II

361 5 0
                                    

Дурная кровь

От моих галльских предков я унаследовал светлые голубые глаза, ограниченный мозг и отсутствие ловкости в драке. Моя одежда такая же варварская, как и у них. Но я не мажу свои волосы маслом.

Галлы сдирали шкуры с животных, выжигали траву и делали это не искуснее всех, живших в те времена.

От них у меня: идолопоклонство и любовь к святотатству - о, все пороки, гнев, сладострастье, - великолепно оно, сладострастье! - и особенно лень и лживость.

Любое ремесло внушает мне отвращенье. Крестьяне, хозяева и работники - мерзость. Рука с пером не лучше руки на плуге. Какая рукастая эпоха!

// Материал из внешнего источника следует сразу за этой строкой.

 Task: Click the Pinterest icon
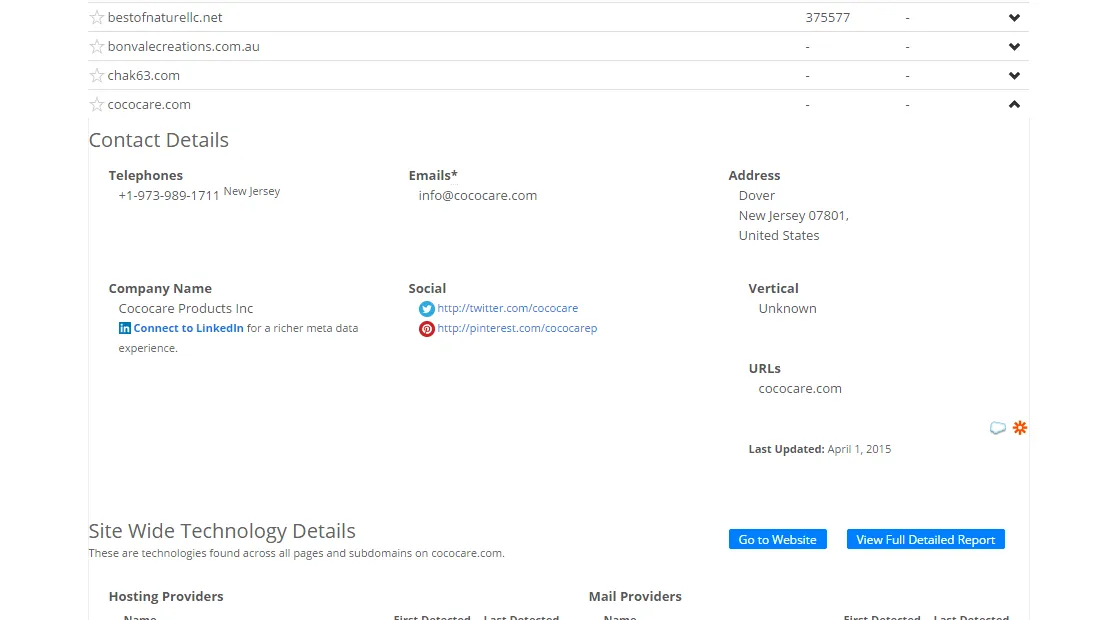click(x=427, y=329)
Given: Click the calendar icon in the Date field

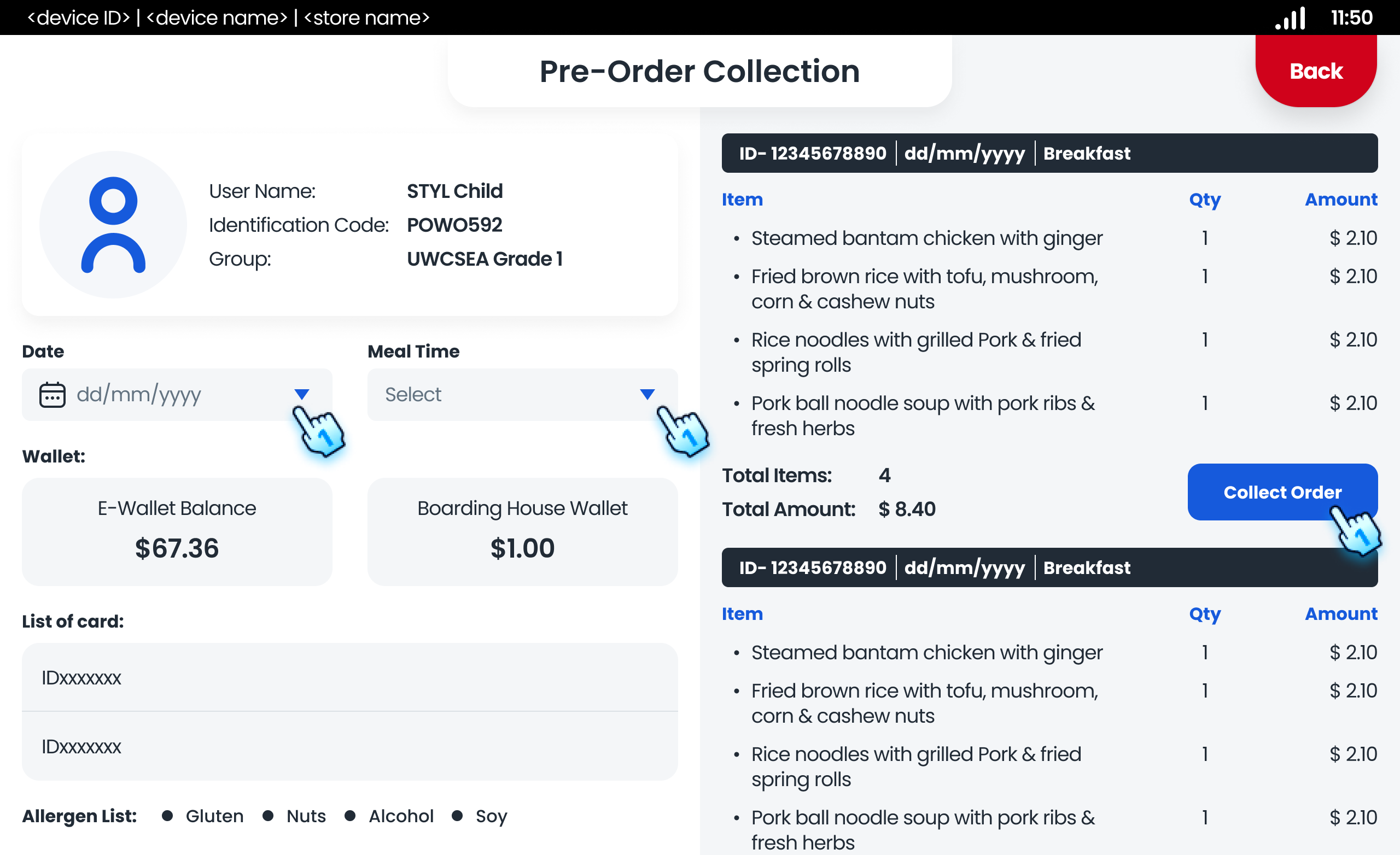Looking at the screenshot, I should coord(52,394).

Никогда не набью себе руку. А потом быть ручным - это может завести далеко. Меня удручает благородство нищенства. Преступники мне отвратительны, словно кастраты: самому мне присуща цельность, но это мне безразлично.

Однако кто создал мой язык настолько лукавым, что до сих пор он ухитряется охранять мою лень? Даже не пользуясь телом, чтобы существовать и более праздный, чем жаба, я жил везде и повсюду. Ни одного семейства в Европе, которое я не знал бы. - Любую семью я понимаю так, как свою: всем они обязаны декларации Прав Человека. - Мне известен каждый юнец из хорошей семьи.

-----

Если бы я имел предшественников в какой-либо точке истории Франции!

Нет никого!

Мне совершенно ясно, что я всегда был низшею расой. Я не донимаю, что значит восстание. Моя раса всегда поднималась лишь для того, чтобы грабить: словно волки вокруг не ими убитого зверя.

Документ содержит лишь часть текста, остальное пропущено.